How many 3 digit numbers can be formed if the leading and ending digit cannot be zero

Answer 1

(A) The Leading Digit Cannot Be Zero
9 Choices For First Digit (1, 2, ..., 9)
10 Choices For The Second Digit
10 Choices For The Third Digit
9*10*10 = 900

(B) The Leading Digit Cannot Be Zero And No Repetition Of Digits Is Allowed. ( Im just going to write lower case letters now xD)
9 choices for first digit (1, 2, ..., 9)
9 choices for the second digit, anything different from the first
8 choices for the third digit, anything different from first and second
9*9*8 = 648

(C) The leading digit cannot be zero and the number is a multiple of 5
9 choices for first digit (1, 2, ..., 9)
10 choices for the second digit
2 choices for the third digit (0 or 5)
9*10*2 = 180

(D) the number is at least 400
6 choices for first digit (4, 5, ..., 9)
10 choices for the second digit
10 choices for the third digit
6*10*10 = 600

Answer 2

Since we can't use a zero at the start and end, then we have 810 different ways.

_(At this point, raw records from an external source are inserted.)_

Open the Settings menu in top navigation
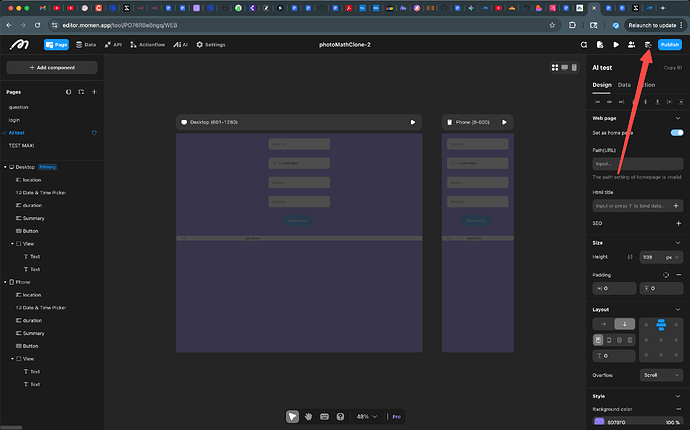The height and width of the screenshot is (430, 690). click(210, 45)
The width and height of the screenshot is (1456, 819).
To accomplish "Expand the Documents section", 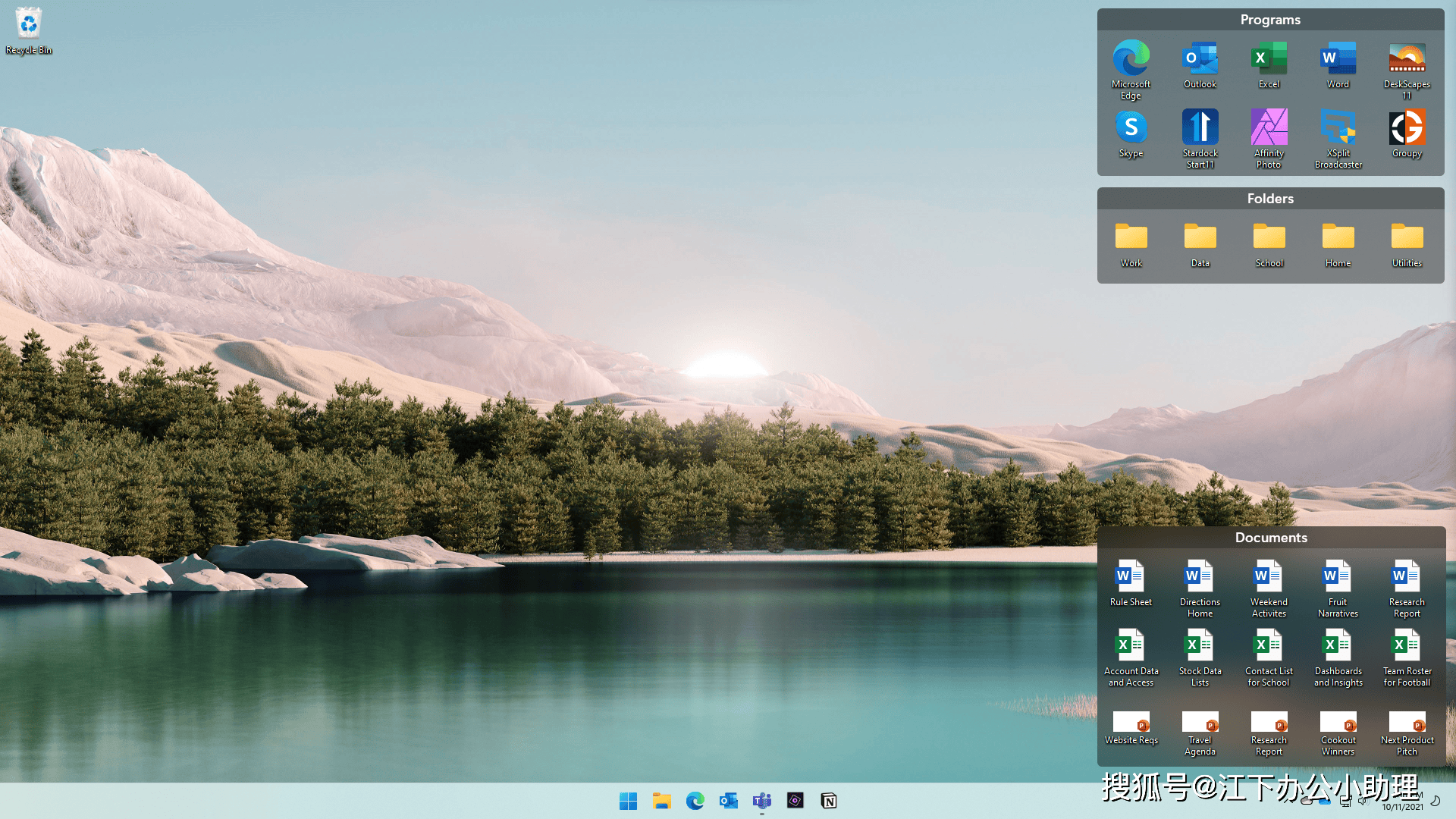I will tap(1270, 537).
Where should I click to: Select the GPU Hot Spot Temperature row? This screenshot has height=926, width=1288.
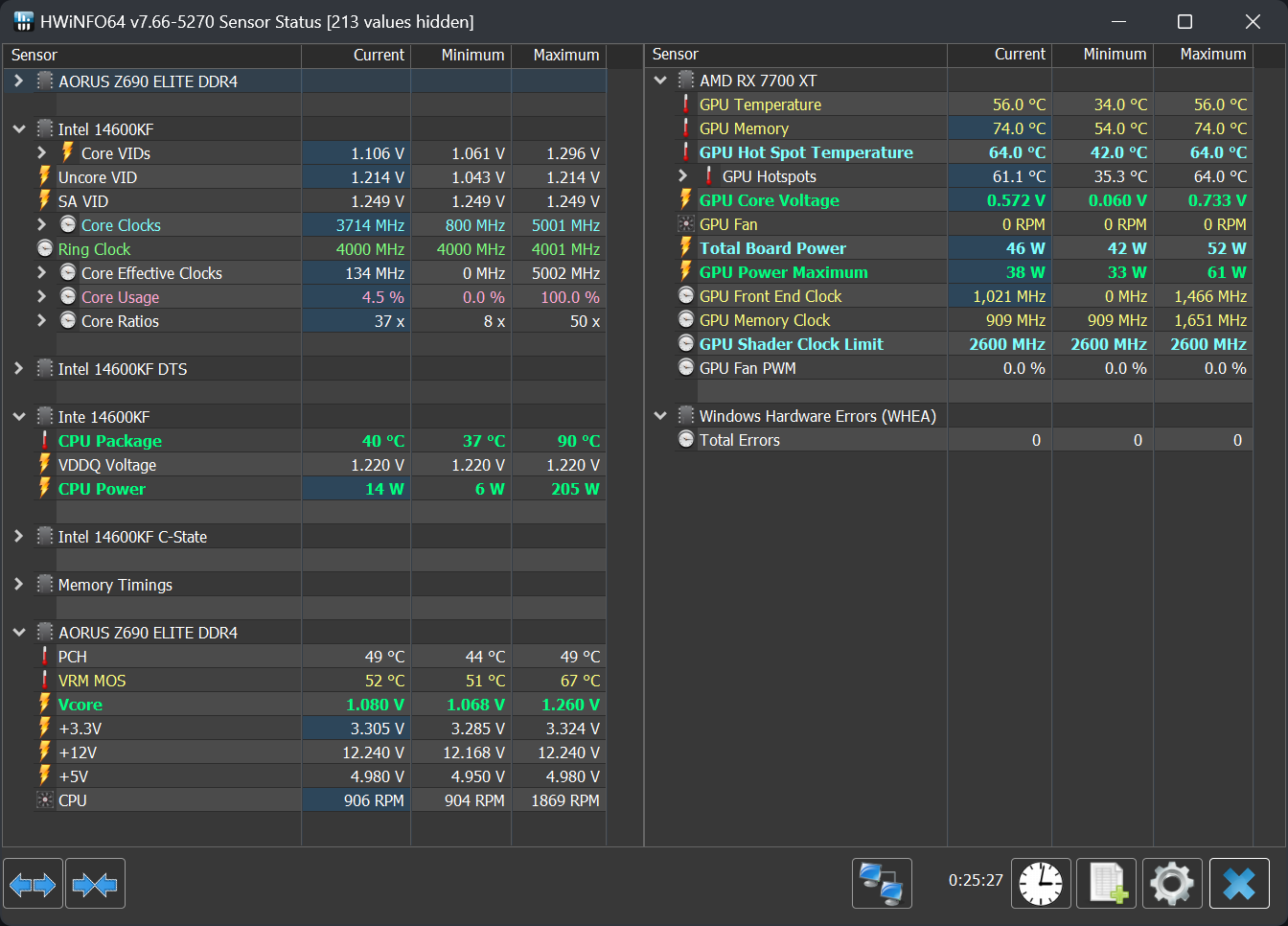click(806, 152)
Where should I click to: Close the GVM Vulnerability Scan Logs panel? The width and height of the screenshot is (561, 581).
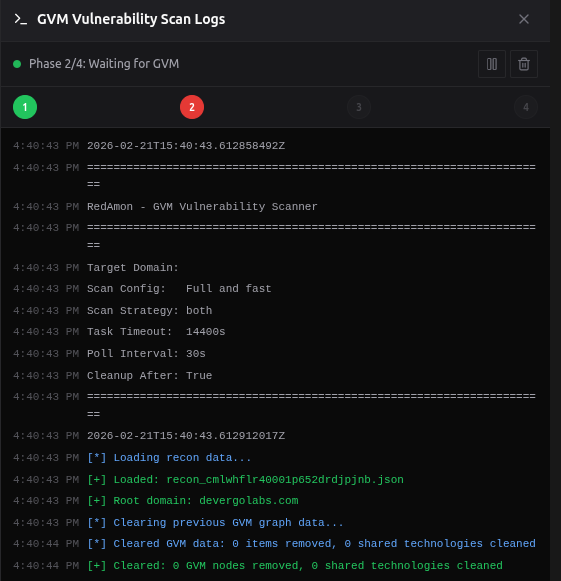click(524, 19)
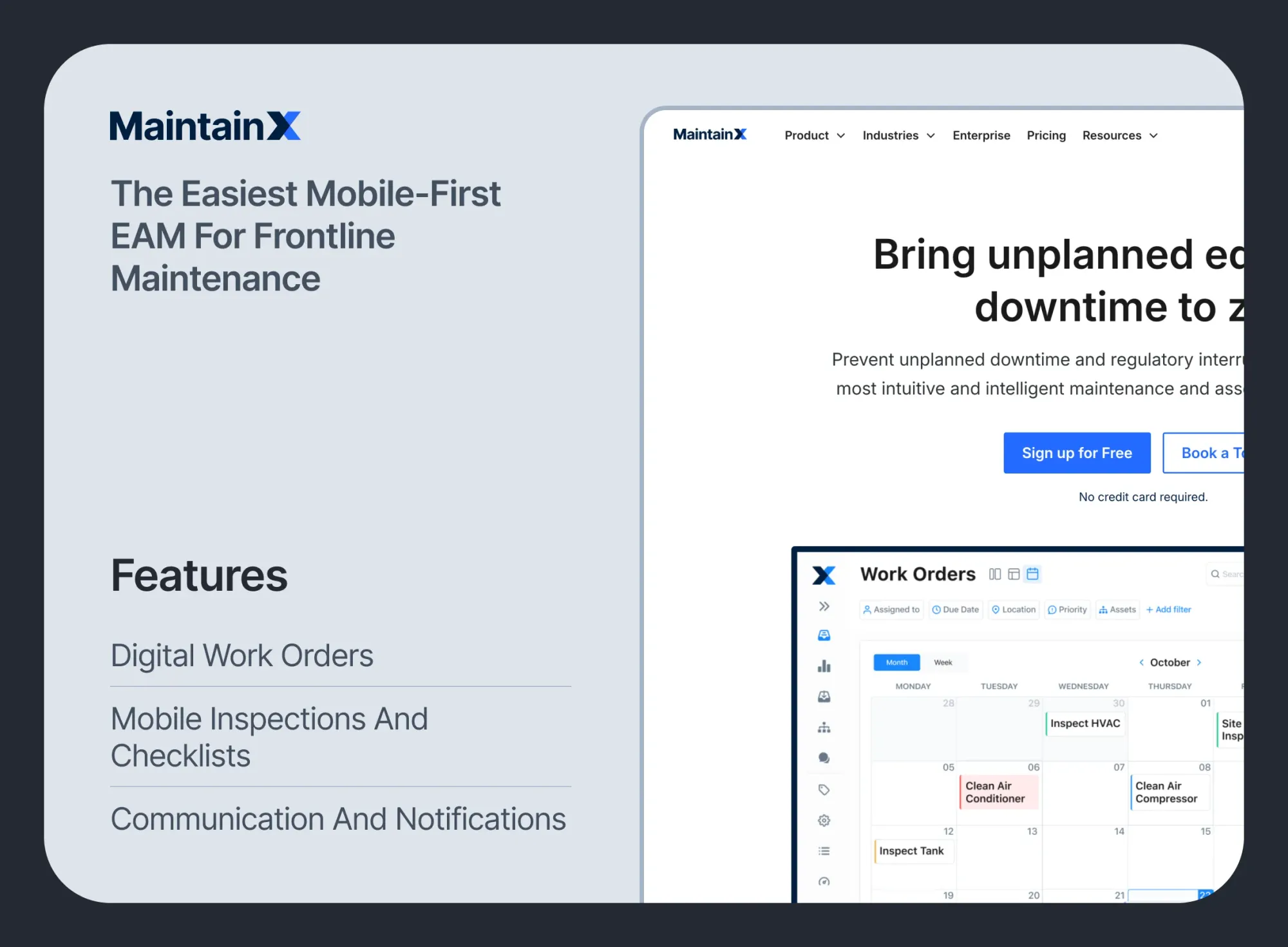Expand sidebar with double chevron icon

[824, 606]
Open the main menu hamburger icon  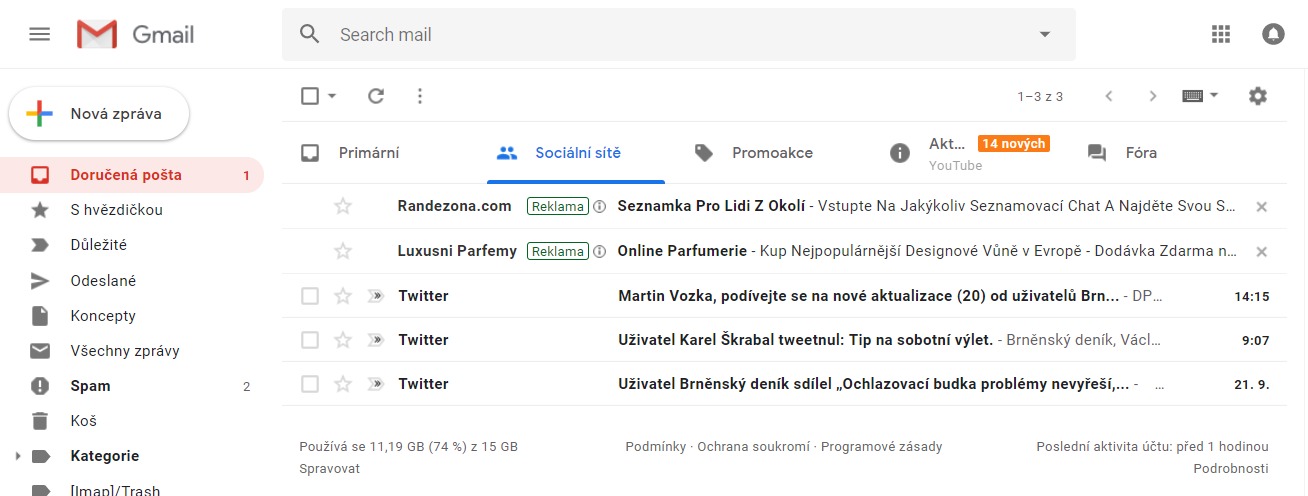(40, 34)
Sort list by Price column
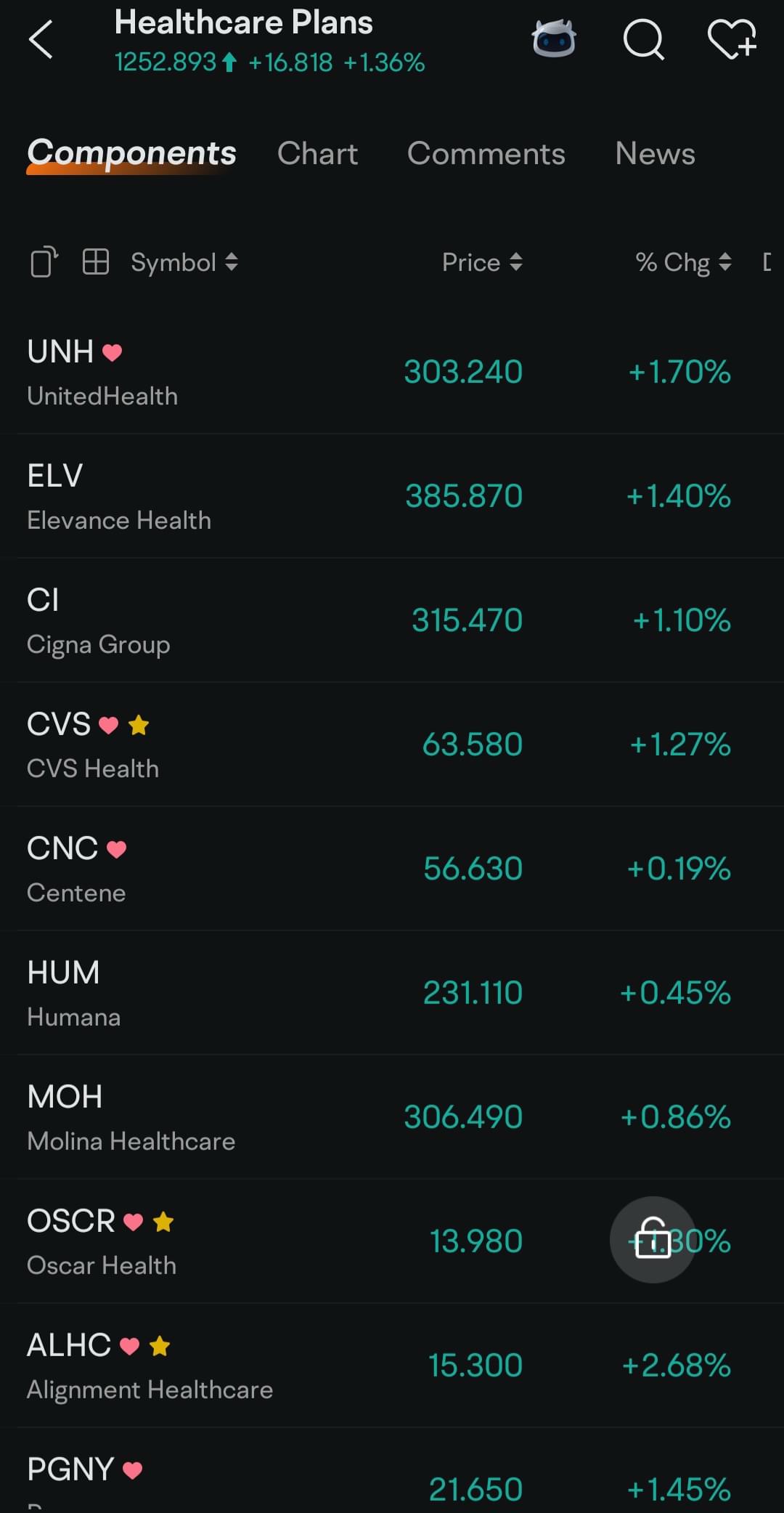 coord(483,262)
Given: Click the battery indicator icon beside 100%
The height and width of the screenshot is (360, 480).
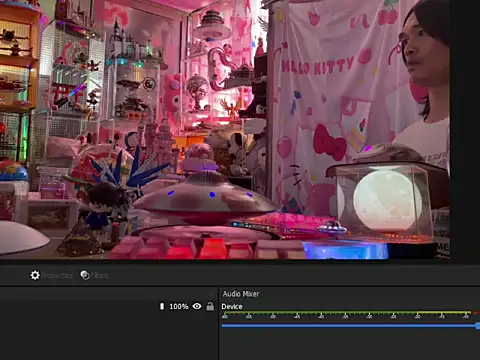Looking at the screenshot, I should tap(162, 306).
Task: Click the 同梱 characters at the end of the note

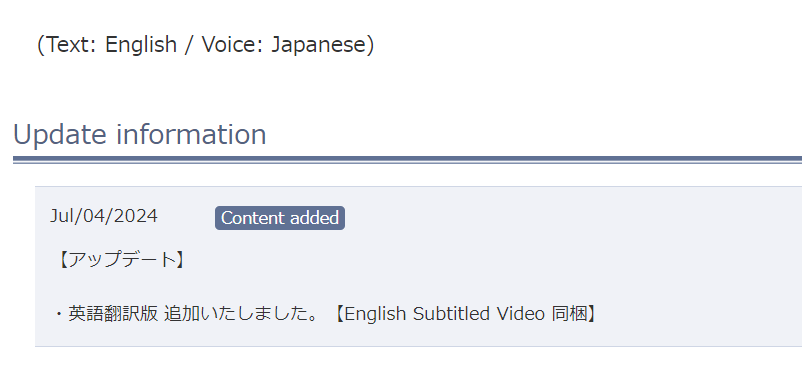Action: tap(569, 314)
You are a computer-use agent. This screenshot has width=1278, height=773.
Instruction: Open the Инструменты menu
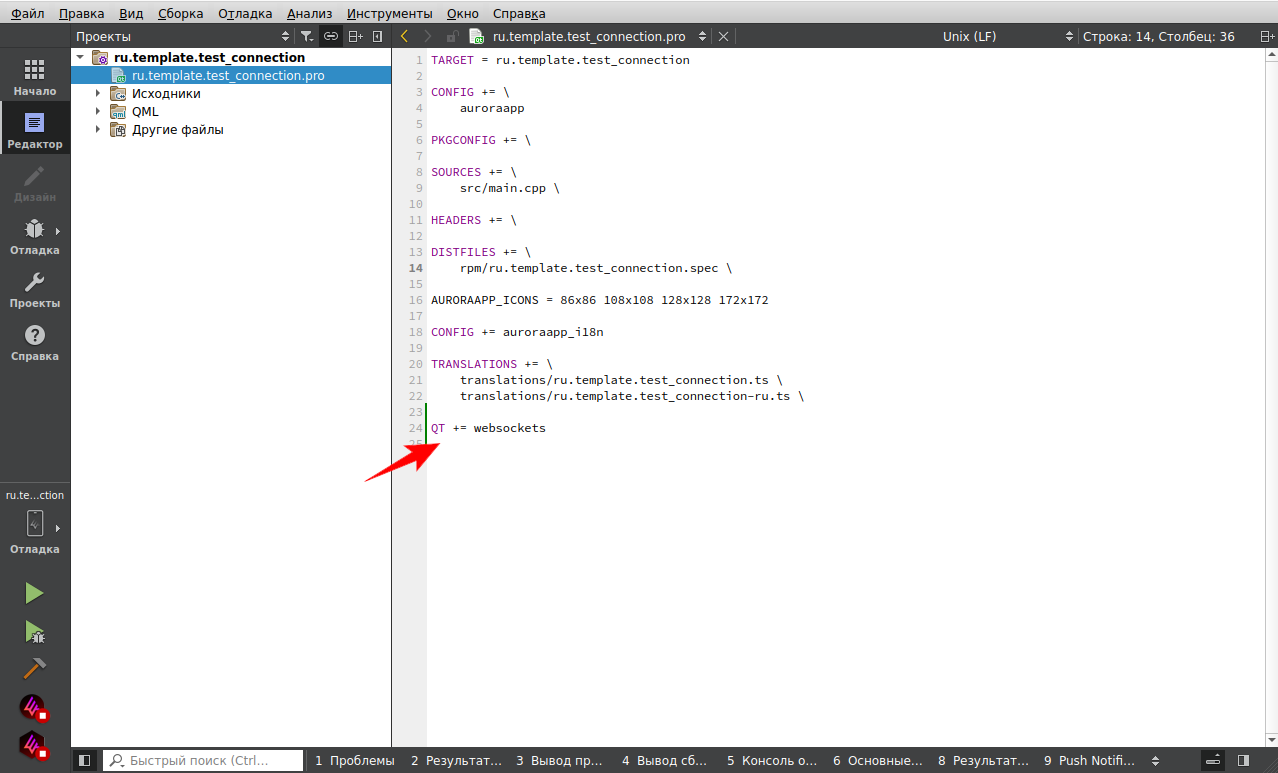[389, 13]
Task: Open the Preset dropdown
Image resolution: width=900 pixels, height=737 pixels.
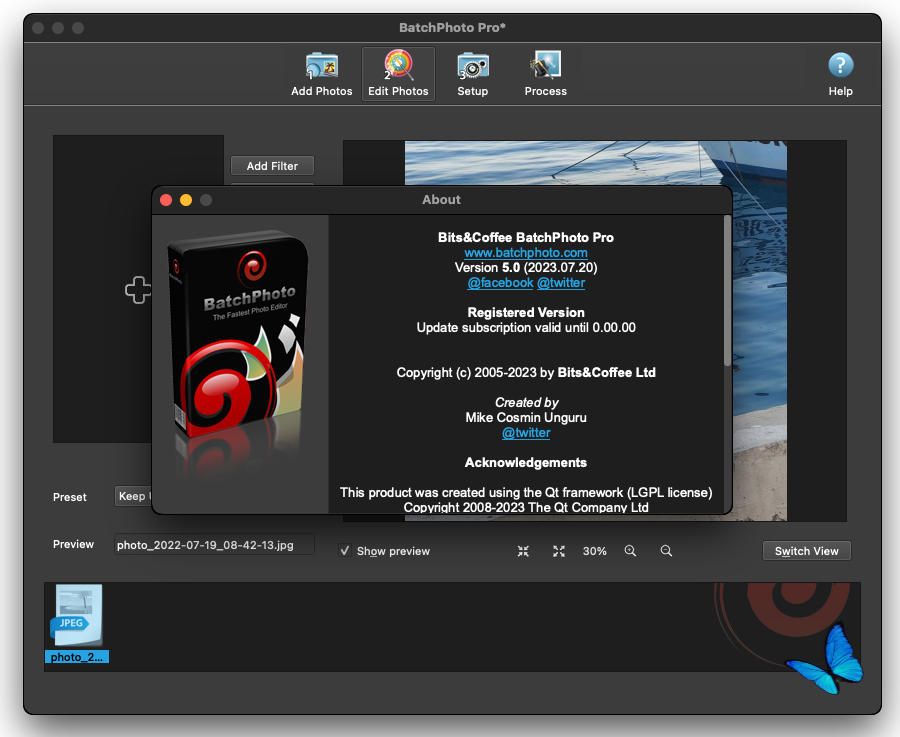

If we can't have a leading digit of zero, then we still have 9 available digits to choose from (9P1)
Now, the second term can be of any number, so we will have 10 different digits to choose 1 (10P1)
Now, the final term cannot be a zero, so we will have 9 available digits to choose from (9P1)

Hence, our final number of ways is: 9 × 10 × 9 = 810 ways.